WHAT IS NEEDED: The expected output is a copy of every line in the records with the string "agent".

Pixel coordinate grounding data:
^^^^^^^^^^^^^^^^

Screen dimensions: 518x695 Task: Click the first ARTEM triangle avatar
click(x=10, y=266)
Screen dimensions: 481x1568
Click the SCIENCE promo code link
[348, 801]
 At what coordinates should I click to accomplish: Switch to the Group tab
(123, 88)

^^^^^^^^^^^^^^^^

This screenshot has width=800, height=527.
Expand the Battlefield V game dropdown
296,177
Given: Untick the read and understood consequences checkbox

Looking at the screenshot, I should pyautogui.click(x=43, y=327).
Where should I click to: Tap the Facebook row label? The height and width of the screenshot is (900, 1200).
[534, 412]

^^^^^^^^^^^^^^^^

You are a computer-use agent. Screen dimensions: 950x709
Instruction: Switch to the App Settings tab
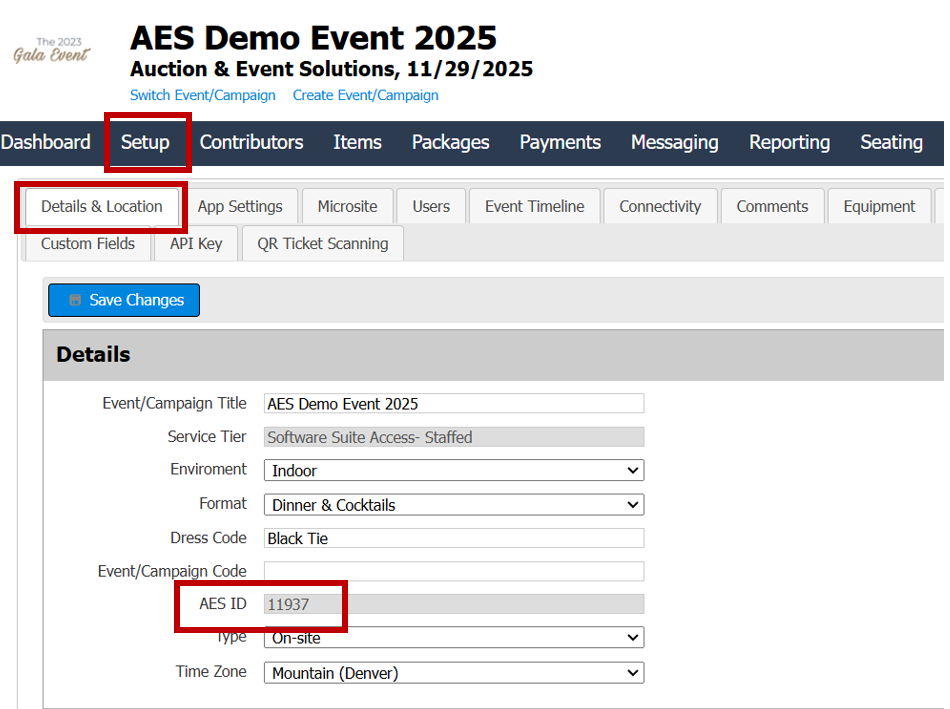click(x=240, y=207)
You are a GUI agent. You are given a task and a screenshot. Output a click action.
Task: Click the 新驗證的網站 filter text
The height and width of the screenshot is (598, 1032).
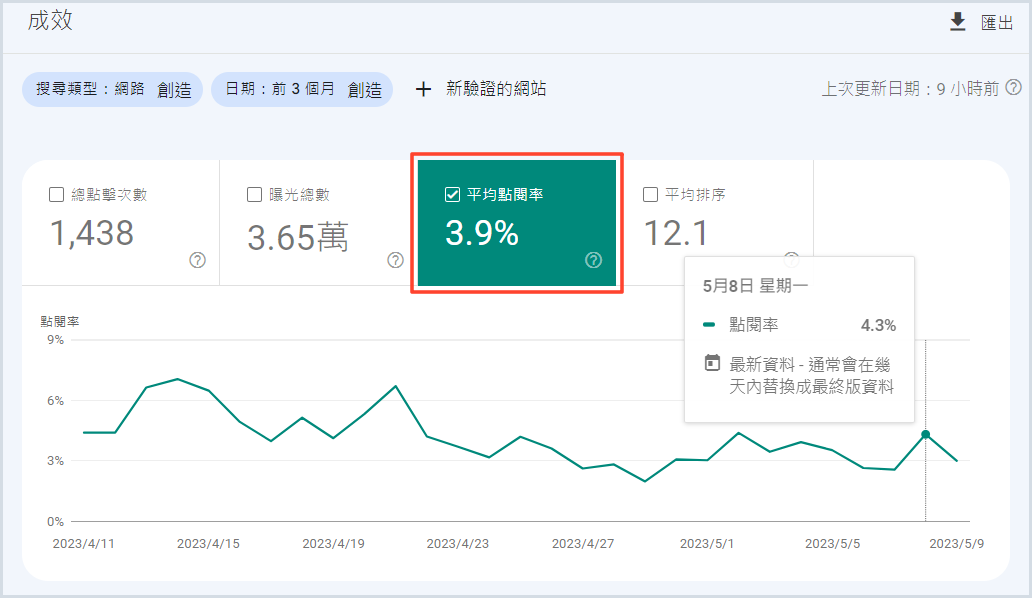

^^^^^^^^^^^^^^^^

EXPECTED OUTPUT:
You are a computer-use agent. Screen dimensions: 950x709
You are a GUI agent. You are given a task and a screenshot. Output a click action.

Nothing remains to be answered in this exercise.